Listing from a pointing dataset
• • • • •

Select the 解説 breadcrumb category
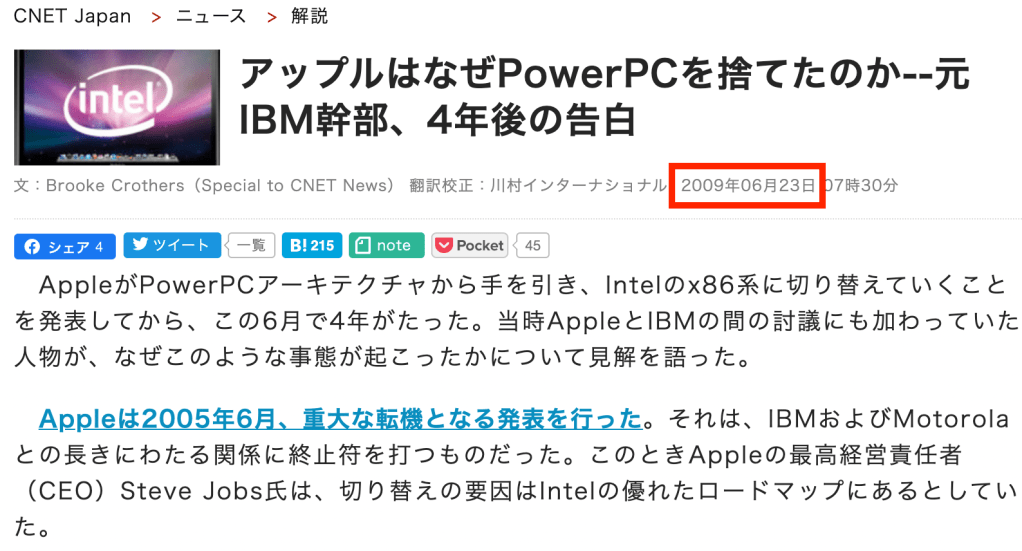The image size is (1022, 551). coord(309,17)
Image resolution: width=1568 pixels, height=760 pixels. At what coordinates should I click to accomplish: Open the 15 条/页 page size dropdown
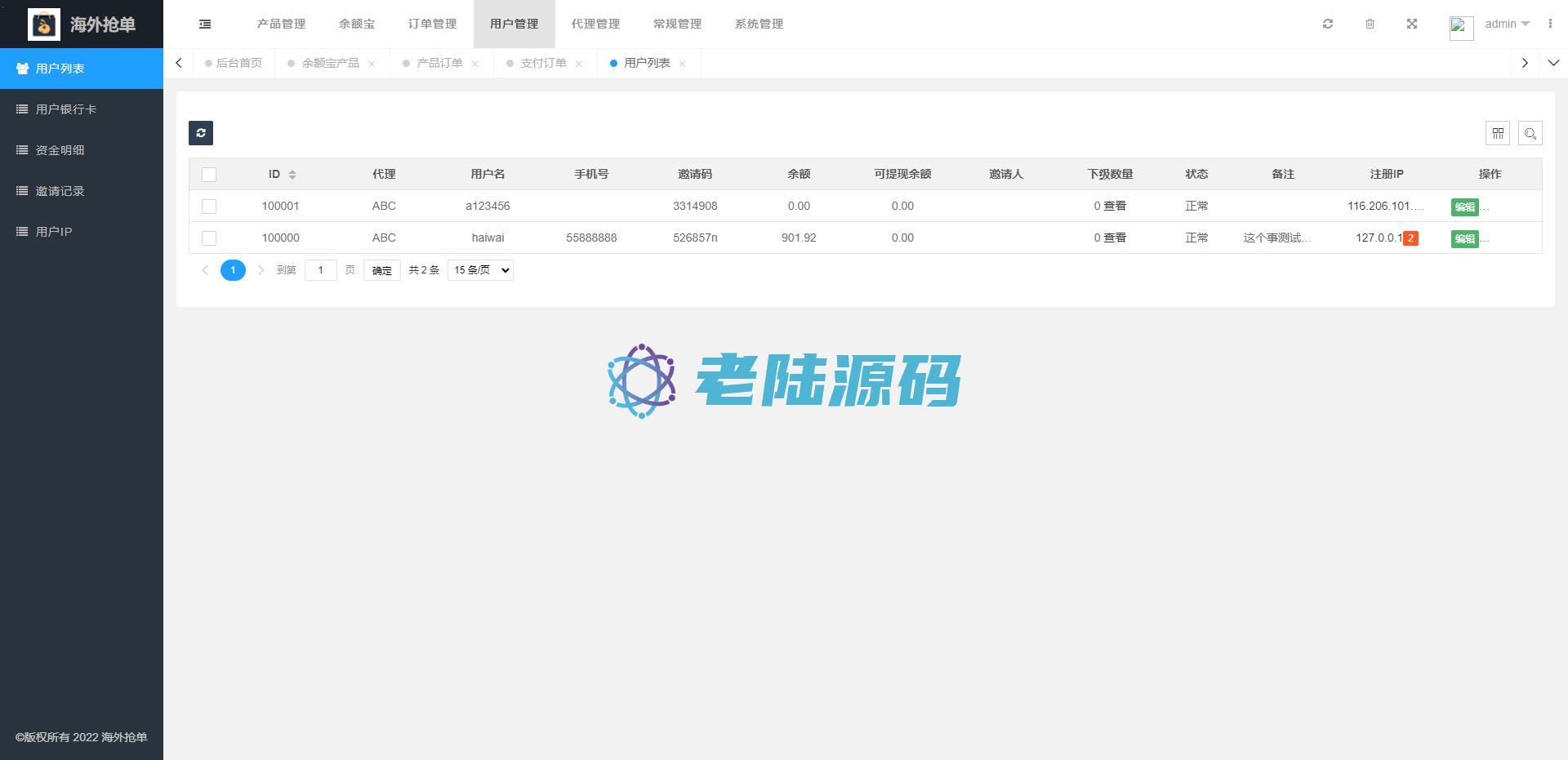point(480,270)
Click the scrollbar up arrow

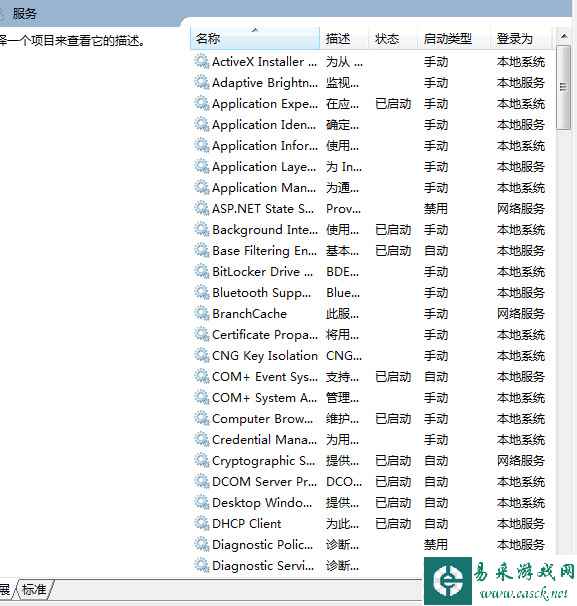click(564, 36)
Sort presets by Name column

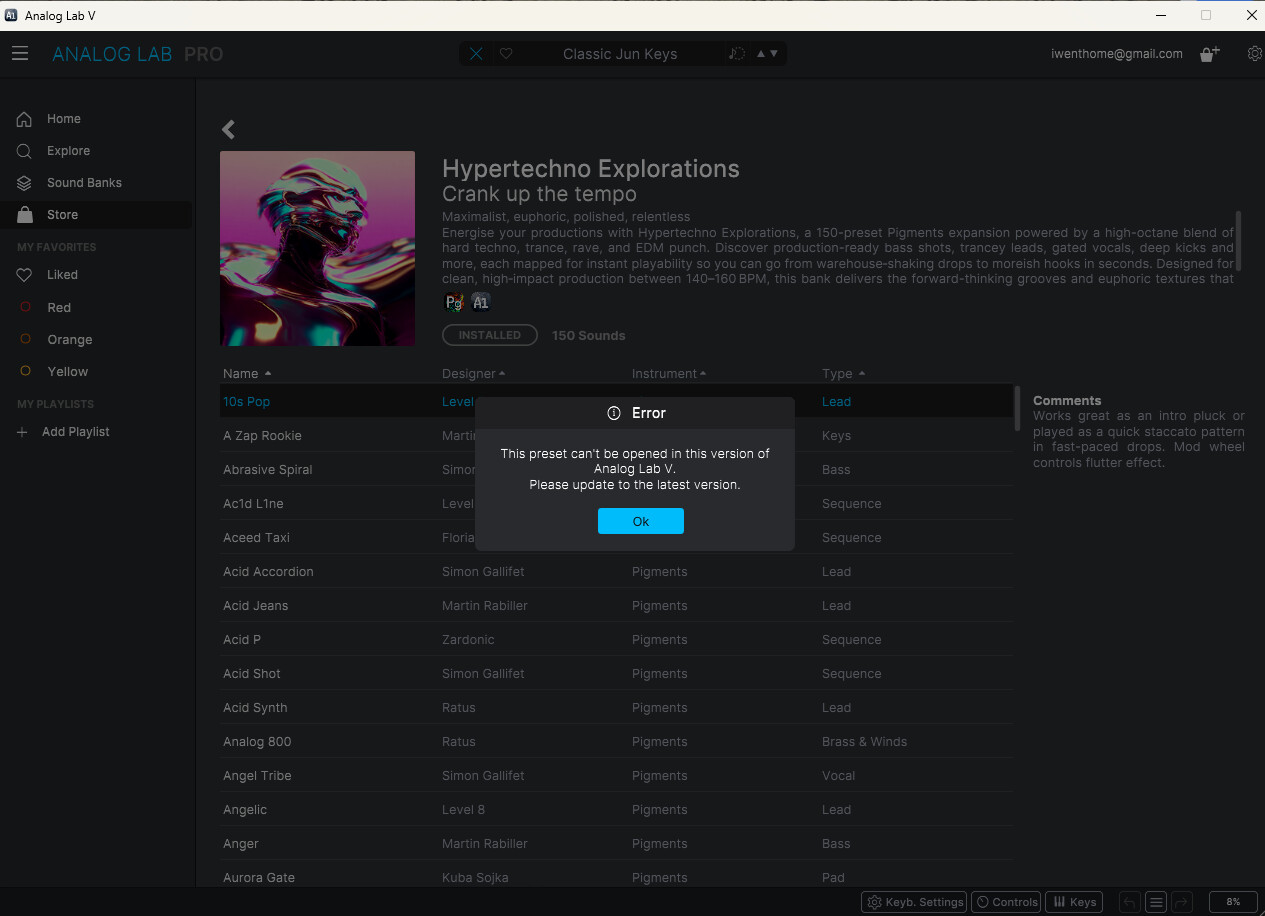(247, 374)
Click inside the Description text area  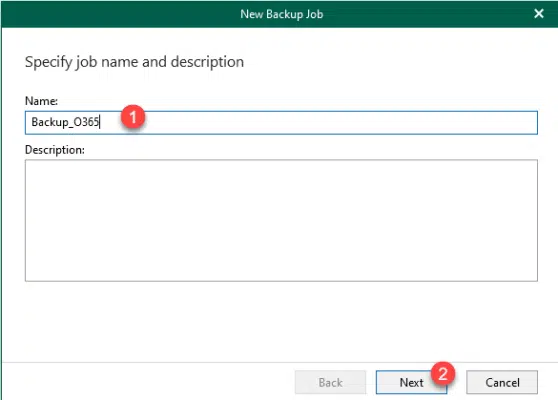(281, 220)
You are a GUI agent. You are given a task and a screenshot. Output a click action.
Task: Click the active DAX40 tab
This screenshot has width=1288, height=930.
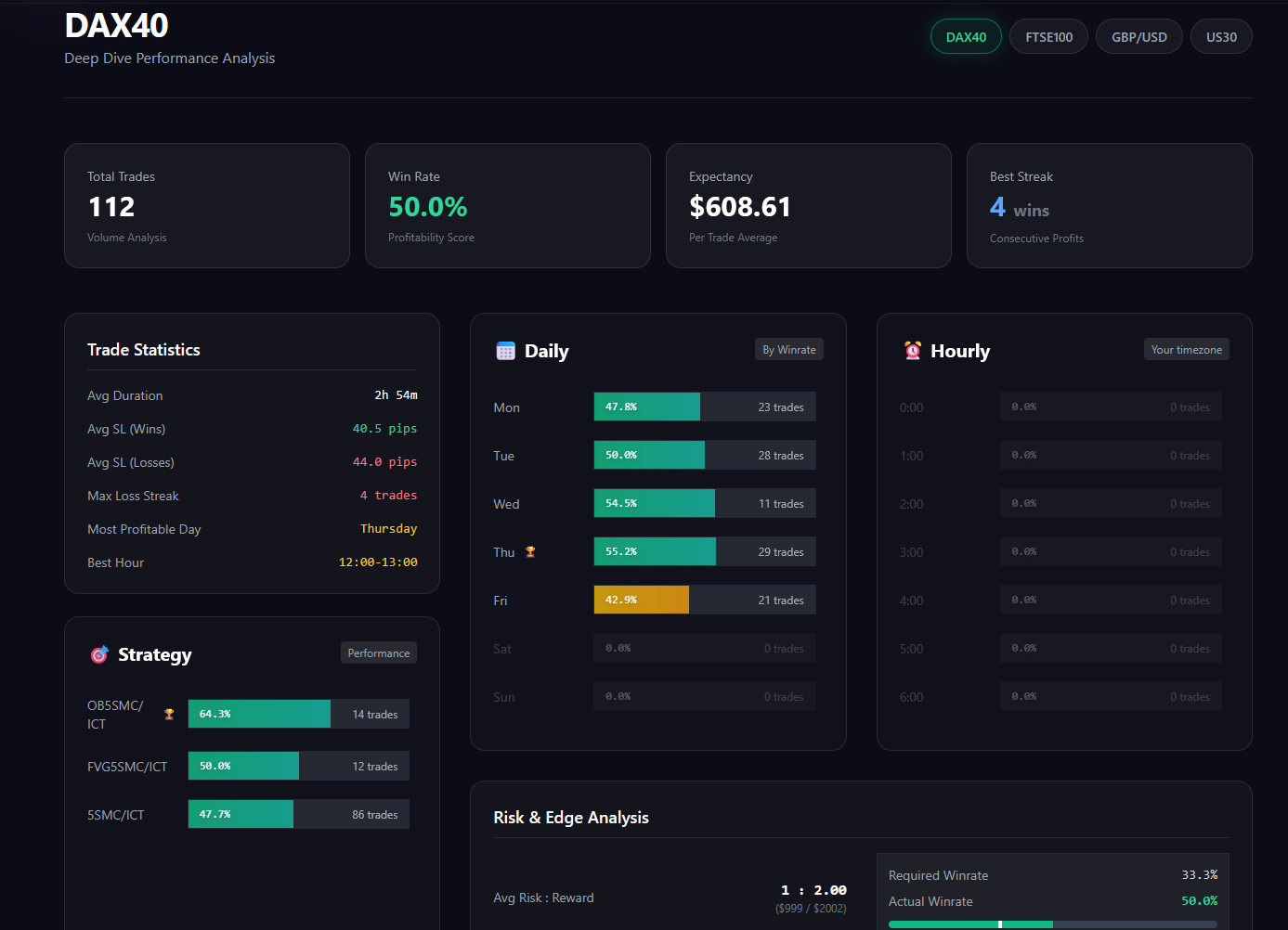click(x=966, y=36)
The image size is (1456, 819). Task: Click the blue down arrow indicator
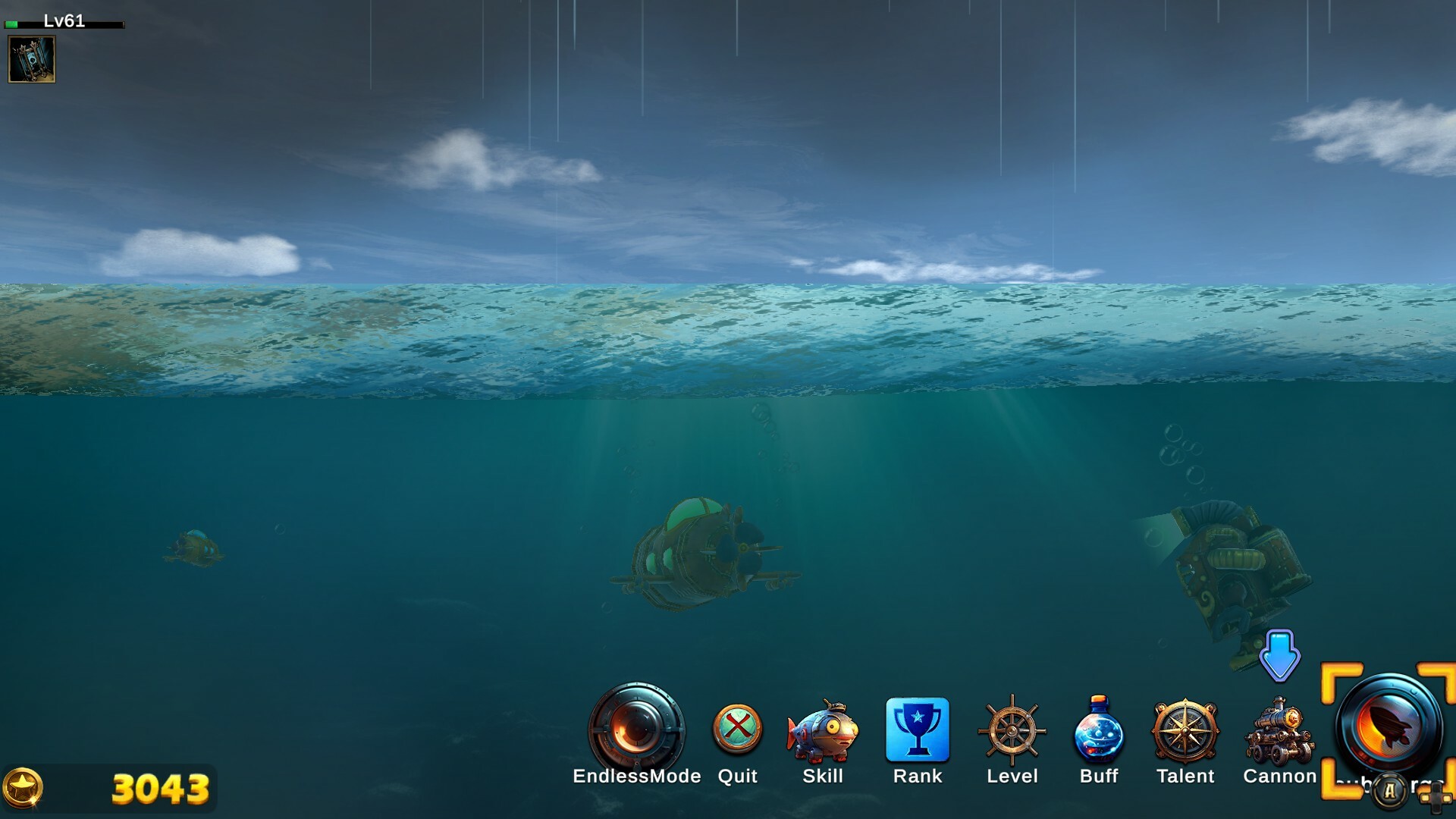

• • • • •

*AIM OF THE EXERCISE*
Recast the lines of the listing above as a numbered list, from the line containing "You are a GUI" through the end of the listing, inclusive, leaving out blank lines and pictures.

*FINAL ANSWER*
1. You are a GUI agent. You are given a task and a screenshot. Output a click action.
2. Task: Click the active DAX40 tab
3. This screenshot has width=1288, height=930.
4. click(x=966, y=36)
5. The image size is (1456, 819). Task: Click the blue down arrow indicator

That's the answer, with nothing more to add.